I love impostor syndrome. I love it not for what it is, which isn’t super fun, but because it gives a name to something we all experience.
It usually goes something like this: a client is admitting to me the lack of confidence they have about their ability to fulfill their role or advance in their organization. Or telling me about the tenuousness with which they feel connected to what they are doing, that they have the sense that everyone around them is more capable of the expectations and requirements expected of them. And I say, “ah, yes a little impostor syndrome.” Their eyes grow wide and they exclaim, “What?! That’s a thing? Yes, I have that!” Usually it is a relief to be able to name it. To know the thing is common enough to have a name.
Impostor syndrome is the feeling that one isn’t capable or qualified to be where they are or to be doing what they are doing. It’s doubt in our own abilities, a feeling that we’ve gotten where we are due to luck or a fluke. There is fear this will be exposed at any minute: that someone is about to realize we don’t belong here. The kicker is that impostor syndrome is especially prevalent in smart, high achieving people. When the term was first introduced in 1978 by psychologists Pauline Rose Clance and Suzanne Imes, they thought it was unique to women. It’s easy to understand how a feeling of not belonging or being a fraud would be experienced more by women, who are working in systems designed by men, and at high achieving levels, are often surrounded by people who are distinctly different than they are. But we now know (and I’ve certainly witnessed) that impostor syndrome is experienced by plenty of men as well. In fact, at some time or another in our lives, we all experience impostor syndrome. We may even swing wildly back and forth between great confidence and gnawing impostor syndrome.
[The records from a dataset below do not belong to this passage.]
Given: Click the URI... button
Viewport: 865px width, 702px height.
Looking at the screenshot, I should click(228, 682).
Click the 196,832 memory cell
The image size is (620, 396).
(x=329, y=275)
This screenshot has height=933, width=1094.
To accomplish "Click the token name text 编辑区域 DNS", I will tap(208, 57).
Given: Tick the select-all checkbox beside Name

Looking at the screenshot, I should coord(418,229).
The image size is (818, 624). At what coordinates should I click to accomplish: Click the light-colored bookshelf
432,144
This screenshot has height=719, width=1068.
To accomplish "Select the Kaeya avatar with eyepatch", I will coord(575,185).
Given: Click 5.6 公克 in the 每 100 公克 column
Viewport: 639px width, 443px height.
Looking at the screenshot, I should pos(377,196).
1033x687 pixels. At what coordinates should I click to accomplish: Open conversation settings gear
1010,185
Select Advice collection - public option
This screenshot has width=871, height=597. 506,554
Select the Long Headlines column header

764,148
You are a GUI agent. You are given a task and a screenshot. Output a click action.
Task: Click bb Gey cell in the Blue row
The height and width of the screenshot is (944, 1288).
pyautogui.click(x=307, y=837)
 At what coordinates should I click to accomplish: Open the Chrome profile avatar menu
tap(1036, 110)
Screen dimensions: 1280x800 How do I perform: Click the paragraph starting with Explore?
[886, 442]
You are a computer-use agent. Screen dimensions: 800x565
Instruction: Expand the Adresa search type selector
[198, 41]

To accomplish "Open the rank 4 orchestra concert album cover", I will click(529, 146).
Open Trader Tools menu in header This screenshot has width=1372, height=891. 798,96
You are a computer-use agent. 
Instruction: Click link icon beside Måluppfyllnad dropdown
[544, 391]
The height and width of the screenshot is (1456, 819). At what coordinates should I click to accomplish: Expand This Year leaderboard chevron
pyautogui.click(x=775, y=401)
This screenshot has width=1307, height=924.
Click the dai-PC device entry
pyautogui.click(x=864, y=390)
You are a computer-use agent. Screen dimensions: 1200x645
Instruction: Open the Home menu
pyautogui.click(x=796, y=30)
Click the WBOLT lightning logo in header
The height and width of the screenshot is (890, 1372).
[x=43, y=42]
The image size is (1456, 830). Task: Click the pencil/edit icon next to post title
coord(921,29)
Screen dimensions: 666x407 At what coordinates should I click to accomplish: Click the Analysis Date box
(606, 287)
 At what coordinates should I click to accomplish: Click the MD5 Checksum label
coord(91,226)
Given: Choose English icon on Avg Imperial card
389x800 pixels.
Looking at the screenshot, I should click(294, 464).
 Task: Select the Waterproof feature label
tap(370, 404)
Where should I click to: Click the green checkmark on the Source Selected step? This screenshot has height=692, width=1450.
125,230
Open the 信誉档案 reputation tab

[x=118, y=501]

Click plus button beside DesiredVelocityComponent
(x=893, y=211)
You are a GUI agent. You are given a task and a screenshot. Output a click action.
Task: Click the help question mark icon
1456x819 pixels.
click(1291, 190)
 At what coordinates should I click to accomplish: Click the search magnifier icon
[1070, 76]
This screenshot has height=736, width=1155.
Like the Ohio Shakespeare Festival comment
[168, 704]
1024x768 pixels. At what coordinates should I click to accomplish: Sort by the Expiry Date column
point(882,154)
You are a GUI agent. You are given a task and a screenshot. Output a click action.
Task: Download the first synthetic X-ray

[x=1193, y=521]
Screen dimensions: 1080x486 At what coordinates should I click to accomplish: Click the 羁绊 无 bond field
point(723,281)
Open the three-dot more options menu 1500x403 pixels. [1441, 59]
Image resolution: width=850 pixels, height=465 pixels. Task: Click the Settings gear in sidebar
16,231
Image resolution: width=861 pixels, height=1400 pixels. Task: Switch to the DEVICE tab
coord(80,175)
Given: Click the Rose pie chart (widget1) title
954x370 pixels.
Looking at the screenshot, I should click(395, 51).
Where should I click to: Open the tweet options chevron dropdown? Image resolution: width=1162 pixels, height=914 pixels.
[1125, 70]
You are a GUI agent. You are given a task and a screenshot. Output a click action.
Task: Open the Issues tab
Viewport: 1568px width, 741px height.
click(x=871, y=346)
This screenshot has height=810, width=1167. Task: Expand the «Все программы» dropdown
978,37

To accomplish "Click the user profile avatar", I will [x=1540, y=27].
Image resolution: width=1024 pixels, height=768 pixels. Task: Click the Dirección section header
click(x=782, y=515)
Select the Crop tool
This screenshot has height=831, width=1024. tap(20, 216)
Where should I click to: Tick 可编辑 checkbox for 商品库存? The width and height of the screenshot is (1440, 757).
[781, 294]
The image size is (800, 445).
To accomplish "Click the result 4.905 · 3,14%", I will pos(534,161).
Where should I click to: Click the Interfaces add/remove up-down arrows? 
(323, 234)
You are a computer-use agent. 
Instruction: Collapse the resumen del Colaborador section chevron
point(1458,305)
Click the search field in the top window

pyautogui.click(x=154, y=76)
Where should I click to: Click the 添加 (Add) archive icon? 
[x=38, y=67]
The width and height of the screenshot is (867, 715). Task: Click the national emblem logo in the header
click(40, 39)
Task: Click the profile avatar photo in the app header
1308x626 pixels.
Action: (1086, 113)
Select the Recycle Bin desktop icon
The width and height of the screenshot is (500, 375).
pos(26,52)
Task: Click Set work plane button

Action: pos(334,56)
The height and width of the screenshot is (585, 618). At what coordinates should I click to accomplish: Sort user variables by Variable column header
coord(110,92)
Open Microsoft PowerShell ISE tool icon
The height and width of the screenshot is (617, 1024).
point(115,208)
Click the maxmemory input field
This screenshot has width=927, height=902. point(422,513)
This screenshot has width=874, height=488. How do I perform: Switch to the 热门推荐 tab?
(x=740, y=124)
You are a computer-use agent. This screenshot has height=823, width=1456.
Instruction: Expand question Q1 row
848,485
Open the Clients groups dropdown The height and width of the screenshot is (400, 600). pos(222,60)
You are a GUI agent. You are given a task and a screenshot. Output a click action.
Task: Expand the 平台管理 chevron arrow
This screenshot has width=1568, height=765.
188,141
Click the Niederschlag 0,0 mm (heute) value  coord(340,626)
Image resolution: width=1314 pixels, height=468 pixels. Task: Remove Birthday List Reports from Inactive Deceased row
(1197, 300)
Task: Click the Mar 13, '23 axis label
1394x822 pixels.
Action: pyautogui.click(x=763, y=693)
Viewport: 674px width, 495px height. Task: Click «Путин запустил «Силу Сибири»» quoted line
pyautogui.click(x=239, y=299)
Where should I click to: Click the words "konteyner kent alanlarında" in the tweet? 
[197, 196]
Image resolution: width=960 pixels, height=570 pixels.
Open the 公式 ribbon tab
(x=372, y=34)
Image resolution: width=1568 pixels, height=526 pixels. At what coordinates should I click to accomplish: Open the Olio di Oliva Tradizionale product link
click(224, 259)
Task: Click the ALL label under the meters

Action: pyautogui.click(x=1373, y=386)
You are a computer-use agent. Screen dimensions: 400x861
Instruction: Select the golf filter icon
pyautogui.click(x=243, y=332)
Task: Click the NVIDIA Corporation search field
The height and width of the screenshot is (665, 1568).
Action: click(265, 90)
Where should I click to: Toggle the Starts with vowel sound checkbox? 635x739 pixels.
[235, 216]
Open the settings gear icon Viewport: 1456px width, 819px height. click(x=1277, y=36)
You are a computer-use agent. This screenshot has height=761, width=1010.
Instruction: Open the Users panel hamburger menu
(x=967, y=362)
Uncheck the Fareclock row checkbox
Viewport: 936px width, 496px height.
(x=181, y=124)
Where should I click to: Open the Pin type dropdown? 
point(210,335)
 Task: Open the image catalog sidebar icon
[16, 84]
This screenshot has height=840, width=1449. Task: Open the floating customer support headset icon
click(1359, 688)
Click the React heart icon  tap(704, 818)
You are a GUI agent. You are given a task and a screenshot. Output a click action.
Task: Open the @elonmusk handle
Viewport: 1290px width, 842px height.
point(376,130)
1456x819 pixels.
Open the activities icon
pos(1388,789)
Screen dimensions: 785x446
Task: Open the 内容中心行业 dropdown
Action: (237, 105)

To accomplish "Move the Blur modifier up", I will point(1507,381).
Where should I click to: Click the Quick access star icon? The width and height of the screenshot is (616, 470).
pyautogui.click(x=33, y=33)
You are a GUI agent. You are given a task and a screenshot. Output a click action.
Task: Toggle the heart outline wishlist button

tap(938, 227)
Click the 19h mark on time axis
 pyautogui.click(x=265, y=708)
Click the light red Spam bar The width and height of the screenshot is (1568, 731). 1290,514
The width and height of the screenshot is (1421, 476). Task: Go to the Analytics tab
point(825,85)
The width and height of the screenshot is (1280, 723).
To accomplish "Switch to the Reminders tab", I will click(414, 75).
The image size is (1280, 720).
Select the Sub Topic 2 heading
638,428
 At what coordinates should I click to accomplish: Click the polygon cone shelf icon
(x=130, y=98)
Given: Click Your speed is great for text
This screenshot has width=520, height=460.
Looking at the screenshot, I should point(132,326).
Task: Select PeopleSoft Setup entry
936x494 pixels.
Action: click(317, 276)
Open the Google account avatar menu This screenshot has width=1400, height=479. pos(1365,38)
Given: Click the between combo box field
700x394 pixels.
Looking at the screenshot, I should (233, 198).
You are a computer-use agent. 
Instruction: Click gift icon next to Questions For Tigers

As with many of our thought patterns that show up to undermine us, the first step to dealing with impostor syndrome is to recognize it for what it is; a belief about ourselves that we are inventing. The next step is to figure out where it is coming from.
One possible source is a habit of constantly comparing ourselves to others. If this is a tendency of yours, remember that what we are really doing is comparing ourselves to our idea of others. The world is full of people faking it until they make it—we don’t know what people’s insecurities, hang-ups, mishaps or actual experiences are. Catch yourself, avoid the trap of comparisons that make you feel bad. They are almost always false comparisons.
Another more subtle thing we might question if we are experiencing a pervasive case of impostor syndrome is, do I doubt myself or the system I am in? Sometimes we question the validity or purpose of the thing we are a part of. If some part of you is thinking what’s the point of this, or this is such a ridiculous way to operate—you may turn that doubt inwards. Doubting processes and norms can be even more uncomfortable than doubting yourself. Consider what happens when people seriously start doubting their governments. When people believe the system is inefficient or not working it is destabilizing and can lead to chaos. On an individual level, it can often be easier to doubt ourselves than the systems we are a part of.
With time, experience, and growing self-awareness, some people will figure out how to kick their impostor syndrome to the curb. But most of us will have to wrestle around with it from time to time. What I recommend is to get kind of friendly with it so you can look it in the face and learn from it. When mine creeps up I take a time-out and ask, “You’ve come again? Why are you here today?” Sometimes it’s because I just got challenged by someone I respect. Sometimes it’s because I believe I could’ve done better that day. Sometimes it’s because I’ve taken on something new. Sometimes it’s because I don’t feel brave or my good feeling hormones took a nose dive or I didn’t get enough sleep. The key is to find out. Then give yourself credit for finding out. And then reward yourself for putting yourself in situations that continue to challenge you. This is growth. This is how you get better and wiser and stronger. If you are never doubting yourself, if you are never chatting with your impostor syndrome you are probably not stretching yourself, reaching your potential , becoming more you. Which is why you really can be friends with this thing. It’s there to make you think, to offer you a moment to look inwards, to let you know you are doing the good work of pushing out of your comfort zone into the great, wide beautiful and scary world.